Tesco’s attempts to help people make healthier choices go back a long way. It claims it was the first supermarket to launch a healthy living range in 1984 and the first to put nutritional information on the front of packaging in 2005.

In 2015, it made all its supermarket checkouts sweet-free and over the past two years has given 70 million pieces of free fruit to children in-store.

It is families with children under the age of 10 that have the lowest ‘health score’, according to Tesco. And so that is the segment the supermarket is trying to help – and struggling to influence – the most.

Tesco’s work with charities

Tesco has also worked with a number of national charities to tackle health issues.
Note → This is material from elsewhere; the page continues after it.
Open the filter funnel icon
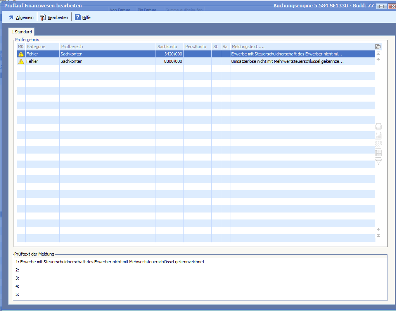The height and width of the screenshot is (311, 396). pos(379,162)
Earlier this year, it renewed its partnership with Cancer Research UK, the British Heart Foundation and Diabetes UK to tackle serious illnesses such as diabetes and cardiovascular disease through healthy living, with Bellini saying this shows Tesco’s commitment to doing more than raising money.

READ MORE: Tesco – If you need to explain it to customers then your charity partnership will fail

“We started to look at charities in more of a strategic than transactional way,” Bellini explained. “We really wanted a partnership where we looked at the data we have from our customers, the data they have from their patients, and work together to develop an integrated approach to improve the health of our [300,000] colleagues first of all.”

This was the catalyst for Tesco to introduce its ‘Helpful Little Swaps’ initiative, which shows two products side by side with one that is healthier but costs the same amount of money or less.

The data from this allowed Tesco to see what worked well, whether consumers were still confused by what ‘healthy’ looked like, what customers liked to buy, and adjust the mix of promotions accordingly.

To accelerate this, Tesco teamed up with Jamie Oliver in September to develop a number of exclusive recipes that are available in-store and to download online that cost between £1 and £1.50 per portion and take no longer than 30 minutes to prepare.

“Neither of us wanted to have a new testimonial for our advertising,” Bellini said. “It wasn’t a traditional commercial partnership, it was a partnership of intent; it is about creating content to help the nation eat a little bit better.”